** Opening Dataset excerpts block **
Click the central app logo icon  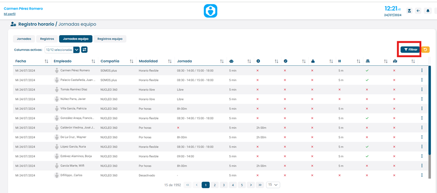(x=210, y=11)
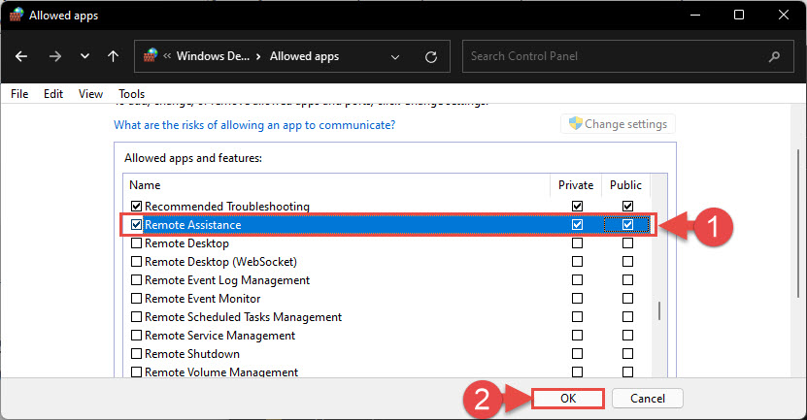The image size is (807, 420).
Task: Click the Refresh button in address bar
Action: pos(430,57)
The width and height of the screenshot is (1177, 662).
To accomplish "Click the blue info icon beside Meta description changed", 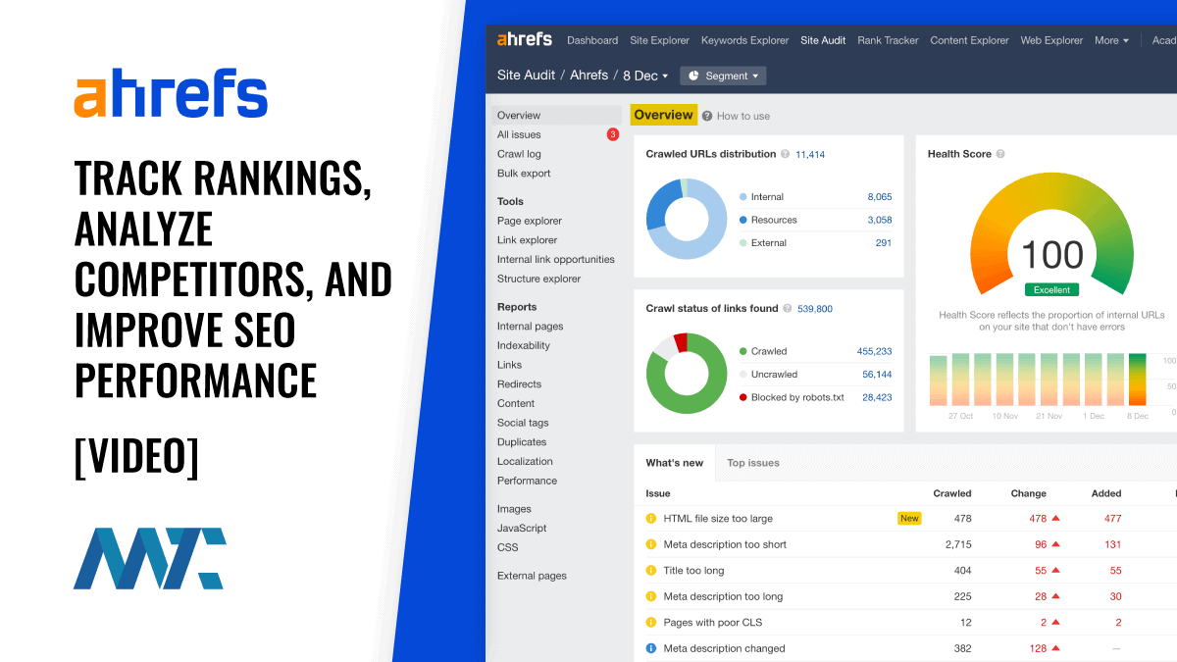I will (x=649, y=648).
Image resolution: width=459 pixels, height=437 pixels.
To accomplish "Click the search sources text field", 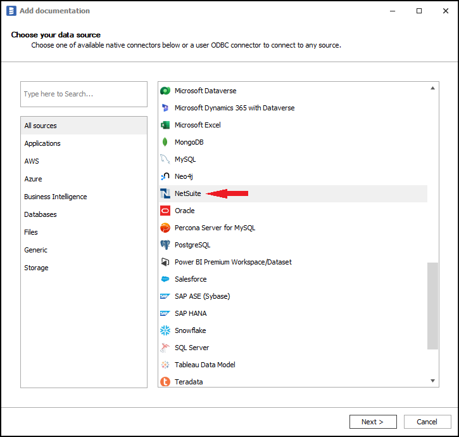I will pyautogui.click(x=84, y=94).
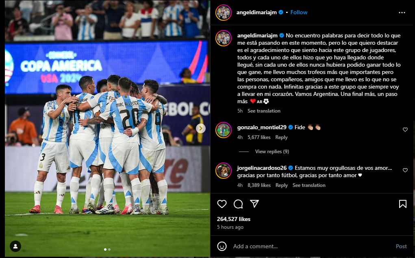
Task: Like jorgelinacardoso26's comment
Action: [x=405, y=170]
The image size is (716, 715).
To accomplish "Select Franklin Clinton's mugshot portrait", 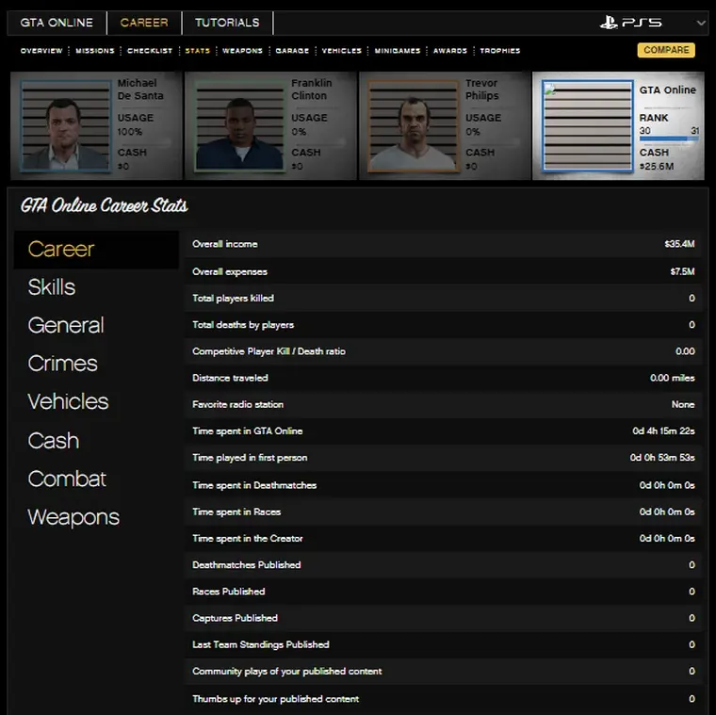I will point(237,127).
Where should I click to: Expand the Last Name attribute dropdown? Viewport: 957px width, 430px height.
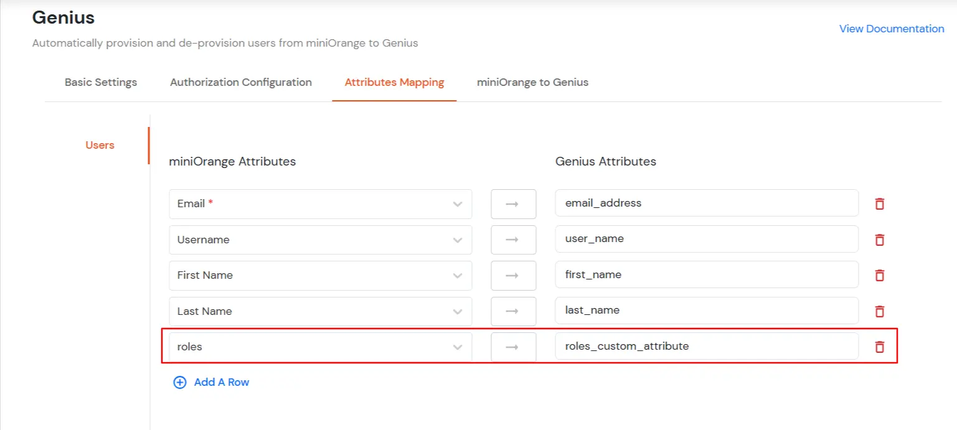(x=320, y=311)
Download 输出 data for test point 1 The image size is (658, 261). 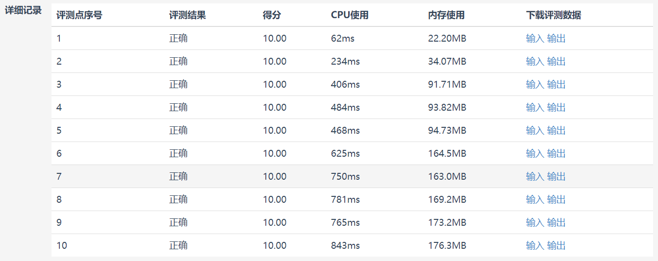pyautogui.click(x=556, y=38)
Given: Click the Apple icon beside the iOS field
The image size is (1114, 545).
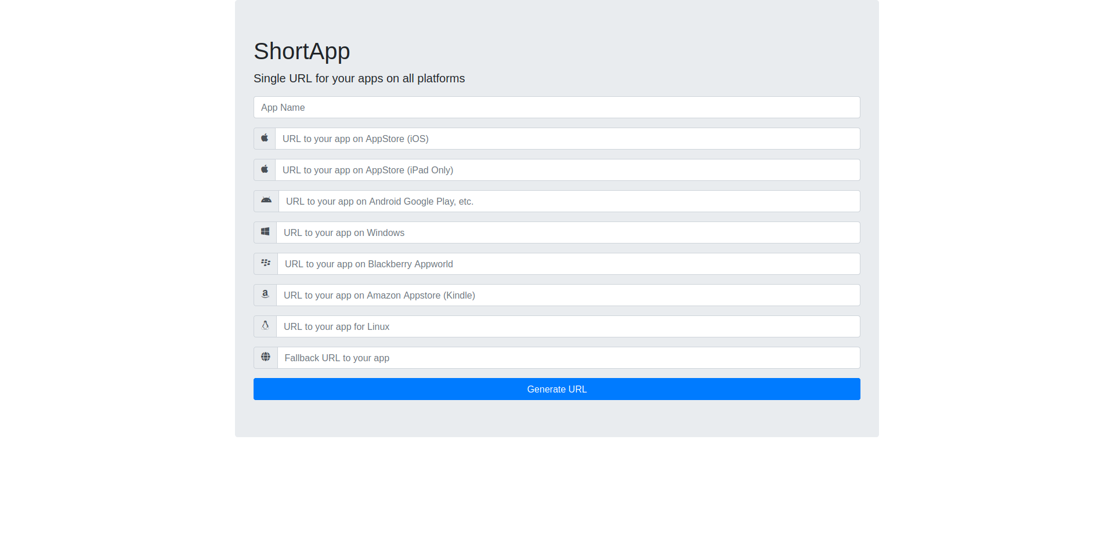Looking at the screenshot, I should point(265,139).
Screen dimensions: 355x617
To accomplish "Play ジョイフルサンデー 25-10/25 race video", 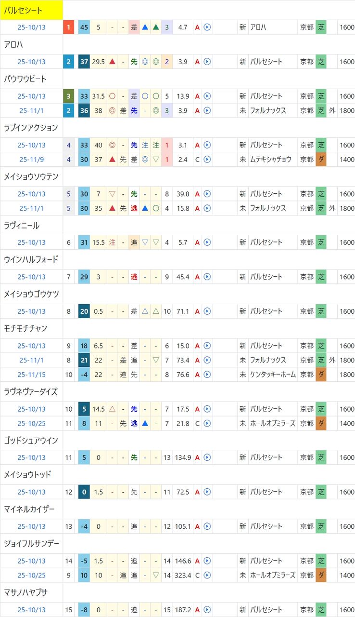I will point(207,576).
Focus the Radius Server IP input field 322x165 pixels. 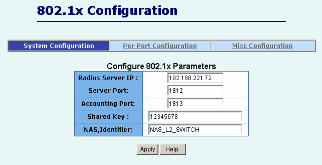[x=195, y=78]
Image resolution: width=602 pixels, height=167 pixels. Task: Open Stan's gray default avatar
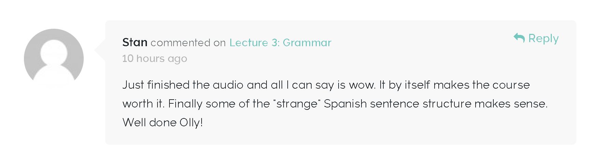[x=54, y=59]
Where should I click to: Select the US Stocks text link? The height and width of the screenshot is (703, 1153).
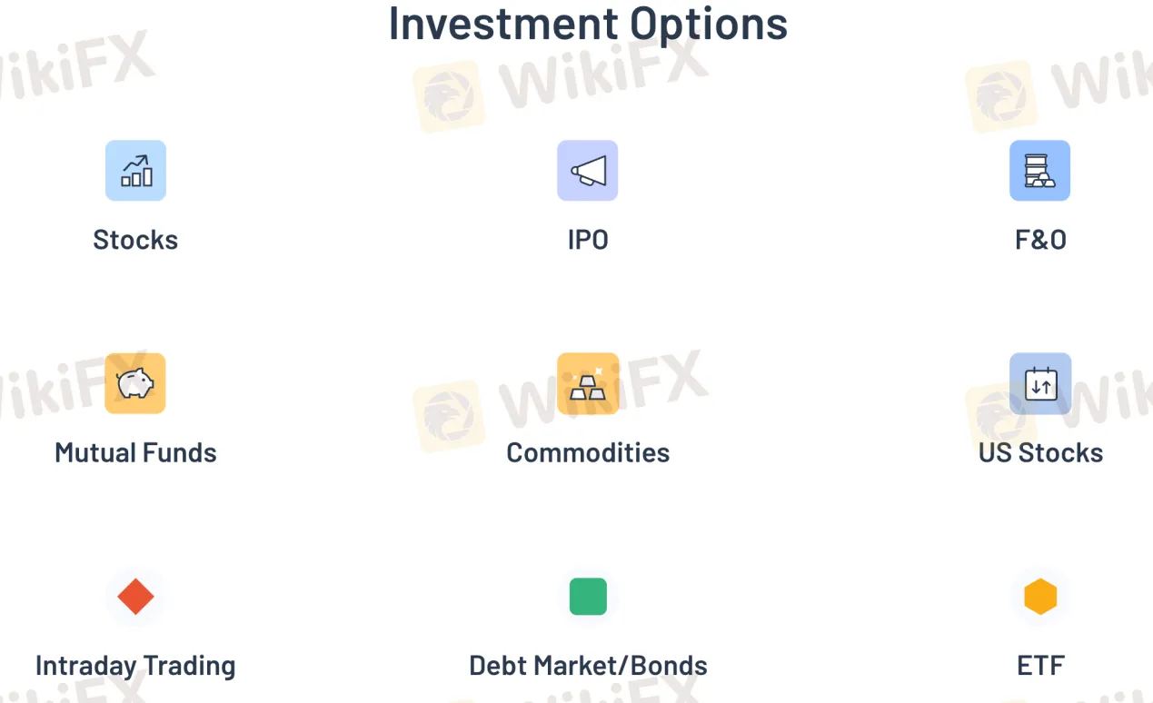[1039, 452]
** Closing Dataset excerpts block **
*The task:* Quote exactly the lines from the one that contains "Where should I click to: Select" through the end of the listing above, both ends included, leaving out the pictures.

*Expected answer:*
Where should I click to: Select the US Stocks text link? The height and width of the screenshot is (703, 1153).
[1039, 452]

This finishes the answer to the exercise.